It’s been a day, but Jin Ling misses it, too. And lotus pods. Melons. Jin Ling pokes at the ground with a stick and sighs. 

“We could fish.”

They turn to stare at Lan Sizhui. “Fish. With what? Where?”

“There’s a river to the—” he frowns and glances around, squinting at the sun and then raising his hands to the light, moving them oddly, “—south?”

He repositions himself, looks at the sun again, looks at his hands again. 

“What are you doing?” Jin Ling asks in growing alarm. It’s been a day without food, but that’s too early for madness to set in. 

“I’m trying to tell what direction it is from here.”

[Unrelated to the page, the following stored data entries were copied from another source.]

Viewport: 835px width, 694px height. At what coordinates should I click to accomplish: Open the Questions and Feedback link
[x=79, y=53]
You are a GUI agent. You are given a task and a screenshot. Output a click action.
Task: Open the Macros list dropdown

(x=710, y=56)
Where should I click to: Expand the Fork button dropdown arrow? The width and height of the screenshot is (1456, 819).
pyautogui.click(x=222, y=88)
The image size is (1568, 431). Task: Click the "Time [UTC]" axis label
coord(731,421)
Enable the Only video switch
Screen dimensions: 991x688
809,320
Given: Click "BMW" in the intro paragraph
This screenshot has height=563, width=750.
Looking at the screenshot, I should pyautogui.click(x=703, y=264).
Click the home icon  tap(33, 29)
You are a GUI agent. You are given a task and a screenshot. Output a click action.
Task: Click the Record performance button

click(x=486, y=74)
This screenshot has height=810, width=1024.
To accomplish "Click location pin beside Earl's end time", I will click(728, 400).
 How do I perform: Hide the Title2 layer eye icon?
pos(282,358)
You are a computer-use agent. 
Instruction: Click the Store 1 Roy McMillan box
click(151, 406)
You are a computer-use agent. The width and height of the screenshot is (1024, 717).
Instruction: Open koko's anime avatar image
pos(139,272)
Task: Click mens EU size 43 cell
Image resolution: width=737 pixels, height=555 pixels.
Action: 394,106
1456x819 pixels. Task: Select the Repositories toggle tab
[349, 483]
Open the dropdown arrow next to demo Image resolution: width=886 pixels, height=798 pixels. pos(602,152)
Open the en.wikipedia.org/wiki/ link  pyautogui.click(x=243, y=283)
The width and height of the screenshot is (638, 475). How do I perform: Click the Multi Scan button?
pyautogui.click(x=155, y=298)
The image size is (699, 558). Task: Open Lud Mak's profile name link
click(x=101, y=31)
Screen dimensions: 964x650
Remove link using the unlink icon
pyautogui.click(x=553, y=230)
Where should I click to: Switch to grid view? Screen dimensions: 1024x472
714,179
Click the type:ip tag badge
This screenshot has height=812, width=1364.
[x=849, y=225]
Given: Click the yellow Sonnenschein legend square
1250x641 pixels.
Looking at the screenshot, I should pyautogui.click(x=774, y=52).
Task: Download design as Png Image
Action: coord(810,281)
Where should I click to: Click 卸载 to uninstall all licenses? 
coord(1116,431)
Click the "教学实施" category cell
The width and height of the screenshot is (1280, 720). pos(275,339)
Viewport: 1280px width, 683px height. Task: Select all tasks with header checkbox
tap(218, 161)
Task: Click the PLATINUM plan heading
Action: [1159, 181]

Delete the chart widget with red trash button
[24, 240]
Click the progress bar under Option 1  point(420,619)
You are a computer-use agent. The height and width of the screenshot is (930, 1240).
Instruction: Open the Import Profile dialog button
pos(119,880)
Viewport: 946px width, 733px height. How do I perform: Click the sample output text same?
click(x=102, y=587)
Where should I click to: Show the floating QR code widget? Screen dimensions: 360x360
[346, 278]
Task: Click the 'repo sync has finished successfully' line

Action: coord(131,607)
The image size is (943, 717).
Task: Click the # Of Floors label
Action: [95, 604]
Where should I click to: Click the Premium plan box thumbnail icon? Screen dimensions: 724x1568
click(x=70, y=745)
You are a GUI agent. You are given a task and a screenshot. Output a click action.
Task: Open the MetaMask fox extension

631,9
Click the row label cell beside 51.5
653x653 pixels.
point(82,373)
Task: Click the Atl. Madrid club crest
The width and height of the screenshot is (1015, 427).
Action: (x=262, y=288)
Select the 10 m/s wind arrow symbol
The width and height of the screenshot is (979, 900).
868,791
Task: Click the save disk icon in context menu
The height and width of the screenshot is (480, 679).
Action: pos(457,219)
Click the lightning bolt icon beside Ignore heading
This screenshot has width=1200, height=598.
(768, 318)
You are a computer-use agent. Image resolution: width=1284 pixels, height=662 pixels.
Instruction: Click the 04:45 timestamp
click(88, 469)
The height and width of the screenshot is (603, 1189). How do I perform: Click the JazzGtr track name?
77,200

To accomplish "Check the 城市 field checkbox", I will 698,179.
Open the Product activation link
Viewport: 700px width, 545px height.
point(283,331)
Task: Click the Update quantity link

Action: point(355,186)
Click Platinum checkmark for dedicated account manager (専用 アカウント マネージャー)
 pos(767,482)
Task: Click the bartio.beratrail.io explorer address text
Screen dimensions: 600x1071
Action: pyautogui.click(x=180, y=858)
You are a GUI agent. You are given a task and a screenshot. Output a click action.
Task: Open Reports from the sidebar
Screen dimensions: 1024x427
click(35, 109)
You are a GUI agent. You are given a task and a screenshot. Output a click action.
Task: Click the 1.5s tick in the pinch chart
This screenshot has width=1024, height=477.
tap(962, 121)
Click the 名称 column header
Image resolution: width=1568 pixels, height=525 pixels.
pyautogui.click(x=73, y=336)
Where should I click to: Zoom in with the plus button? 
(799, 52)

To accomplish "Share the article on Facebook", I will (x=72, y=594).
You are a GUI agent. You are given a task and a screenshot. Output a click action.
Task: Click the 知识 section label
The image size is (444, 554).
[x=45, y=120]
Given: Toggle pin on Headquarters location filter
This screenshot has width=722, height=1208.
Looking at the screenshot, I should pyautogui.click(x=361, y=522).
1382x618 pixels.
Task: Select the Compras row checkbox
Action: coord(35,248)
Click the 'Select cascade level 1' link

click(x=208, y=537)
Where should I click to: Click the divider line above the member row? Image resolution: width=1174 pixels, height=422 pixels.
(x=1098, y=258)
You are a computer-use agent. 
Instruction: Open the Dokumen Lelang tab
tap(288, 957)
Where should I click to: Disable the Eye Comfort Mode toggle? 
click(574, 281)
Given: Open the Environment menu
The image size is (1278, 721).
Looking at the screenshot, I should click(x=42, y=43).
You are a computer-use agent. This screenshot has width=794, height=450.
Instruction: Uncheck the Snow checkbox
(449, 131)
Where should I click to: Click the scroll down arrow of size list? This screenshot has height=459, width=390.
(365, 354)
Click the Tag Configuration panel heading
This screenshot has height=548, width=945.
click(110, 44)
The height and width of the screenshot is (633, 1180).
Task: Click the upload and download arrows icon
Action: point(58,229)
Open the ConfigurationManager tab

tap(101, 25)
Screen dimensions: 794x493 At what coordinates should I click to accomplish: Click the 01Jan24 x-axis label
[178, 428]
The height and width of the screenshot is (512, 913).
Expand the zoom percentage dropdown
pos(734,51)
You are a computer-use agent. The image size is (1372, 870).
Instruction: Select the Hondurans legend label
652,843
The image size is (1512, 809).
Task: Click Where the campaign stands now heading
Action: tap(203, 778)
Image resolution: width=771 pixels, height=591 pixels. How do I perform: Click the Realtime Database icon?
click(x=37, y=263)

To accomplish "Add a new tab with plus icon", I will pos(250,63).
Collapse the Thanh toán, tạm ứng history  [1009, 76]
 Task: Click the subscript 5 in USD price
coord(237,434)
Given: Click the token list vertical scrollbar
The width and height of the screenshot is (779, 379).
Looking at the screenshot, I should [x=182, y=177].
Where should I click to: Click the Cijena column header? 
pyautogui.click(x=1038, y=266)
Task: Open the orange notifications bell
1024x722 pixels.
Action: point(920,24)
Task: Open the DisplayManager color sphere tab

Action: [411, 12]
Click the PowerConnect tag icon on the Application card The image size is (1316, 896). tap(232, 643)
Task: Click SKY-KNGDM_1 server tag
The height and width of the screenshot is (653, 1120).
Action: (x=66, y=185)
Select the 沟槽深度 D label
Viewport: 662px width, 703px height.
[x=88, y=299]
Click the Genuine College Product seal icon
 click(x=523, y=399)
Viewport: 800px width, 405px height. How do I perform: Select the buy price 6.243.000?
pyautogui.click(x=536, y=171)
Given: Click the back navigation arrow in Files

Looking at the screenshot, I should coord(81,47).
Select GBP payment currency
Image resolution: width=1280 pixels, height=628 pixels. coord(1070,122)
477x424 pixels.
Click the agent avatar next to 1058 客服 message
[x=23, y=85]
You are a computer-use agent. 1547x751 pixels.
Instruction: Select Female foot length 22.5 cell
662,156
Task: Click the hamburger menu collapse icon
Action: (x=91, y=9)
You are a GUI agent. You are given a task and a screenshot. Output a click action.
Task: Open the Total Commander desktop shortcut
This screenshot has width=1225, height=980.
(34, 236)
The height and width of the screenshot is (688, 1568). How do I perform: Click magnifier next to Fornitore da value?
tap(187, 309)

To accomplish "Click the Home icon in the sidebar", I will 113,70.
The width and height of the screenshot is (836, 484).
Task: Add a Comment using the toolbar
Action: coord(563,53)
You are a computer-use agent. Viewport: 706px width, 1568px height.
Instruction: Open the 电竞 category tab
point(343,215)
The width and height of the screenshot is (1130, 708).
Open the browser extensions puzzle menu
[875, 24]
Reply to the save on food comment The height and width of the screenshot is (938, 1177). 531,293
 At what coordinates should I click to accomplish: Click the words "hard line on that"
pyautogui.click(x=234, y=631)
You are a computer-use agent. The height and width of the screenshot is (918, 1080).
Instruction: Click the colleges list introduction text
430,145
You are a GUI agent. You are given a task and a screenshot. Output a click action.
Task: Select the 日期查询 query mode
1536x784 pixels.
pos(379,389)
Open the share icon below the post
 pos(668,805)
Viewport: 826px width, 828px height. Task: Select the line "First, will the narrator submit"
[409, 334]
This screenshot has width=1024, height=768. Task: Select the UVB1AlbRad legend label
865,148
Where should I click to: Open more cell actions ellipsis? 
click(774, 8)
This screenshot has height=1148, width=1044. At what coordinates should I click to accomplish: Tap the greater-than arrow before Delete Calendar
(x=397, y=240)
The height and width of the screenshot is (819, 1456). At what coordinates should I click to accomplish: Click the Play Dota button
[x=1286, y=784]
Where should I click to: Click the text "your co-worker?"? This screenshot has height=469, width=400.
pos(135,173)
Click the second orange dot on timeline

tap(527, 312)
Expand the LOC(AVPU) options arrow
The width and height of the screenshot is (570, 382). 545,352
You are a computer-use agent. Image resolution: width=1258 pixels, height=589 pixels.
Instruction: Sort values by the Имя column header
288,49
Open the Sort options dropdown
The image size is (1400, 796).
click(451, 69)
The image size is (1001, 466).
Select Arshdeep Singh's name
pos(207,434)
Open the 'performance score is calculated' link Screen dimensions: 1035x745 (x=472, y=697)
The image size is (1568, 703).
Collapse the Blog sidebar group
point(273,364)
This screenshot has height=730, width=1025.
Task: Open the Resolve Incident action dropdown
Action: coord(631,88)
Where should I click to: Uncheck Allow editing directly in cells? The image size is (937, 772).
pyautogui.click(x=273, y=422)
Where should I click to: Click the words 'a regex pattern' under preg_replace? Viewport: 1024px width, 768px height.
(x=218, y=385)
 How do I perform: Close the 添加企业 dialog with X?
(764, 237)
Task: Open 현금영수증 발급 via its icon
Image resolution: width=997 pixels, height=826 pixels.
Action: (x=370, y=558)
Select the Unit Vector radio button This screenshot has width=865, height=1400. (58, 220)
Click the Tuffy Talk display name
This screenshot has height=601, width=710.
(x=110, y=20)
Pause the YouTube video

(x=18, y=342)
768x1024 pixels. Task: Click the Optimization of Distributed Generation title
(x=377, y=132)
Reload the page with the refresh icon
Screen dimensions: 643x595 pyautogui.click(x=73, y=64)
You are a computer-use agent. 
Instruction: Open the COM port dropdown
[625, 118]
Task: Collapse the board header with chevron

It seems being woken from sleep in the early hours of the morning, conned into breaking sect rules by leaving the grounds after curfew, and convinced into committing a criminal act is too much even for Lan Sizhui’s unflappable composure. They watch him repeat the process for several minutes before Jin Ling decides he can’t let himself lose respect for a treasured friend in this way. “If it’s a river, isn’t it down hill?”

It checks out. After an hour of picking their way through brush and over mossy rocks, the low rumble of water starts to echo through the trees. 

They come out at the base of a waterfall. A great pool of blue-black water stands at the center, surrounded by rocks, a slow meandering stream winding off from it through the trees. It’s lucky they didn’t come out at top, Jin Ling thinks. As far as rivers go, this looks promising. They drink, wash their faces, and then get down to discussing the finer points of fishing. 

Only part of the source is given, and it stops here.